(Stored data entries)
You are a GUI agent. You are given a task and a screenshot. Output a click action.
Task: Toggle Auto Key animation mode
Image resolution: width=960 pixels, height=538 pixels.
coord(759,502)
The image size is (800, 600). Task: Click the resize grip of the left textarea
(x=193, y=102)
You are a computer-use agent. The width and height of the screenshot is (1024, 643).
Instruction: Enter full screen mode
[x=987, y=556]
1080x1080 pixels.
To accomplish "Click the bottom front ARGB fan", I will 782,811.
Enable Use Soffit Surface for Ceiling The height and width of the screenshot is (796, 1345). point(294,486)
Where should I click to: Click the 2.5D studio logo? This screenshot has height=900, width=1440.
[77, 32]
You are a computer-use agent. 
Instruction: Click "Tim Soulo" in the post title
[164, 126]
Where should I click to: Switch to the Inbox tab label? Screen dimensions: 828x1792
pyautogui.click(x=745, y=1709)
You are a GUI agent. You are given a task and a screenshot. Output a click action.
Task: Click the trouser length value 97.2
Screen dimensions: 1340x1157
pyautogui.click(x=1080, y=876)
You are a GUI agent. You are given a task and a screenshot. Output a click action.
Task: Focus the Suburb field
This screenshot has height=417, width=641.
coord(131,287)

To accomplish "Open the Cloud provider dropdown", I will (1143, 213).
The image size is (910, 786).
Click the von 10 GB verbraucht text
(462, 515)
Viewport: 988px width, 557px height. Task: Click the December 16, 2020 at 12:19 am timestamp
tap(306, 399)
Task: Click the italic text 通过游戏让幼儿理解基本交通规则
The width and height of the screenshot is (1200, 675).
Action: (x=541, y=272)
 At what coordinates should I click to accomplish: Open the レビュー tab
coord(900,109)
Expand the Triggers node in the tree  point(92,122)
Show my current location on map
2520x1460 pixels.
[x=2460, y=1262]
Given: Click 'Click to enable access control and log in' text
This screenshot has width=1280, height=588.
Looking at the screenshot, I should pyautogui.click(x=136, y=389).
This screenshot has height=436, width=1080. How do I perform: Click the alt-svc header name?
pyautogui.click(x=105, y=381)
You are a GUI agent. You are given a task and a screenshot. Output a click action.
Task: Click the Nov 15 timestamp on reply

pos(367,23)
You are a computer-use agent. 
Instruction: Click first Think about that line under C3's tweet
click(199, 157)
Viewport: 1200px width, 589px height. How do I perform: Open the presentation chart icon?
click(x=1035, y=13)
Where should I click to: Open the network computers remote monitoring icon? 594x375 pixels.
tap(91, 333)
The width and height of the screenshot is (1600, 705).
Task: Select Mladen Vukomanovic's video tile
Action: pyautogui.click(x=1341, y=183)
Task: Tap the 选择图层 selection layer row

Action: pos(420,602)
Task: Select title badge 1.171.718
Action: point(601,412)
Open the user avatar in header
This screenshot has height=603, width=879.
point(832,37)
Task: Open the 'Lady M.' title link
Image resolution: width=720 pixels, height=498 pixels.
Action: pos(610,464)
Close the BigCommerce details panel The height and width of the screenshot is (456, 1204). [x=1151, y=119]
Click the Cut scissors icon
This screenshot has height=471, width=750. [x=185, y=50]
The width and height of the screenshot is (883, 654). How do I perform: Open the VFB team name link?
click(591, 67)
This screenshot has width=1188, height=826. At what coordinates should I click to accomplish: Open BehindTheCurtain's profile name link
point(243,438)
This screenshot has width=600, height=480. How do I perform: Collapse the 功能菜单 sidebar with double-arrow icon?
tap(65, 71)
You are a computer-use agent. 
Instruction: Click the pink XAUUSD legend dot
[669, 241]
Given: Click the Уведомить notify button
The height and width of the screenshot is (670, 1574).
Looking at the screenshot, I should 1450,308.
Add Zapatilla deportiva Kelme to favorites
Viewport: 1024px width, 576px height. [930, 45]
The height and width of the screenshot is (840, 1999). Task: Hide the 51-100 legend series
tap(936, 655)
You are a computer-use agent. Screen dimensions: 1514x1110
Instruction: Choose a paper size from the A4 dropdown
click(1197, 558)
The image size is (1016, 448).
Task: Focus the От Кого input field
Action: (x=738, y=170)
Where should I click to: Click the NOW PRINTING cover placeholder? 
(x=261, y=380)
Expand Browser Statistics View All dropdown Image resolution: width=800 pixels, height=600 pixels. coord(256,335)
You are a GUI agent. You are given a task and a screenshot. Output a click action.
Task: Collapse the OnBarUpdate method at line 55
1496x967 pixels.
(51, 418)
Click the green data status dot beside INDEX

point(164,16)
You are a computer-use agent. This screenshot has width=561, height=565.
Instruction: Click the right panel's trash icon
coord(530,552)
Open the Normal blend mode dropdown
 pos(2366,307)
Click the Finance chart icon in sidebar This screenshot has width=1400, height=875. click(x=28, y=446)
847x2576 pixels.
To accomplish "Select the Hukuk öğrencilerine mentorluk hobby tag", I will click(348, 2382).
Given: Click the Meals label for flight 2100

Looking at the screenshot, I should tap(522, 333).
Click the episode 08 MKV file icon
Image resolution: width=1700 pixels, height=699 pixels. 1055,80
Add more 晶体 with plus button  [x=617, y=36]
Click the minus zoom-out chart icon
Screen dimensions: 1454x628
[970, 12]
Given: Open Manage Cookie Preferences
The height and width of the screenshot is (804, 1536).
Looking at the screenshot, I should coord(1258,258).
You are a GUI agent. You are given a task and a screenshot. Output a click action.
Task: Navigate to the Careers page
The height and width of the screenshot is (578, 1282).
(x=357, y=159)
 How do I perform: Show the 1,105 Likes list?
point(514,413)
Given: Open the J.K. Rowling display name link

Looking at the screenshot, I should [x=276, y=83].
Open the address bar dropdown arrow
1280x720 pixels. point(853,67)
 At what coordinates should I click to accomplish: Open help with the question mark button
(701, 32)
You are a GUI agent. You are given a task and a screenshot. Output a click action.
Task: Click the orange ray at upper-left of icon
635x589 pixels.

Task description
Extract exactly and only the lines above from the line containing "Viewport: 1200px width, 589px" through the line containing "Expand Browser Statistics", both end lines included.

Reply
Viewport: 1200px width, 589px height. How do I perform: Open the presentation chart icon?
click(x=1035, y=13)
Where should I click to: Open the network computers remote monitoring icon? 594x375 pixels.
tap(91, 333)
The width and height of the screenshot is (1600, 705).
Task: Select Mladen Vukomanovic's video tile
Action: pyautogui.click(x=1341, y=183)
Task: Tap the 选择图层 selection layer row

Action: pos(420,602)
Task: Select title badge 1.171.718
Action: point(601,412)
Open the user avatar in header
This screenshot has height=603, width=879.
point(832,37)
Task: Open the 'Lady M.' title link
Image resolution: width=720 pixels, height=498 pixels.
Action: pos(610,464)
Close the BigCommerce details panel The height and width of the screenshot is (456, 1204). [x=1151, y=119]
Click the Cut scissors icon
This screenshot has height=471, width=750. [x=185, y=50]
The width and height of the screenshot is (883, 654). How do I perform: Open the VFB team name link?
click(591, 67)
This screenshot has width=1188, height=826. At what coordinates should I click to accomplish: Open BehindTheCurtain's profile name link
point(243,438)
This screenshot has width=600, height=480. How do I perform: Collapse the 功能菜单 sidebar with double-arrow icon?
tap(65, 71)
You are a computer-use agent. 
Instruction: Click the pink XAUUSD legend dot
[669, 241]
Given: Click the Уведомить notify button
The height and width of the screenshot is (670, 1574).
Looking at the screenshot, I should 1450,308.
Add Zapatilla deportiva Kelme to favorites
Viewport: 1024px width, 576px height. [930, 45]
The height and width of the screenshot is (840, 1999). Task: Hide the 51-100 legend series
tap(936, 655)
You are a computer-use agent. Screen dimensions: 1514x1110
Instruction: Choose a paper size from the A4 dropdown
click(1197, 558)
The image size is (1016, 448).
Task: Focus the От Кого input field
Action: (x=738, y=170)
Where should I click to: Click the NOW PRINTING cover placeholder? 
(x=261, y=380)
Expand Browser Statistics View All dropdown Image resolution: width=800 pixels, height=600 pixels. coord(256,335)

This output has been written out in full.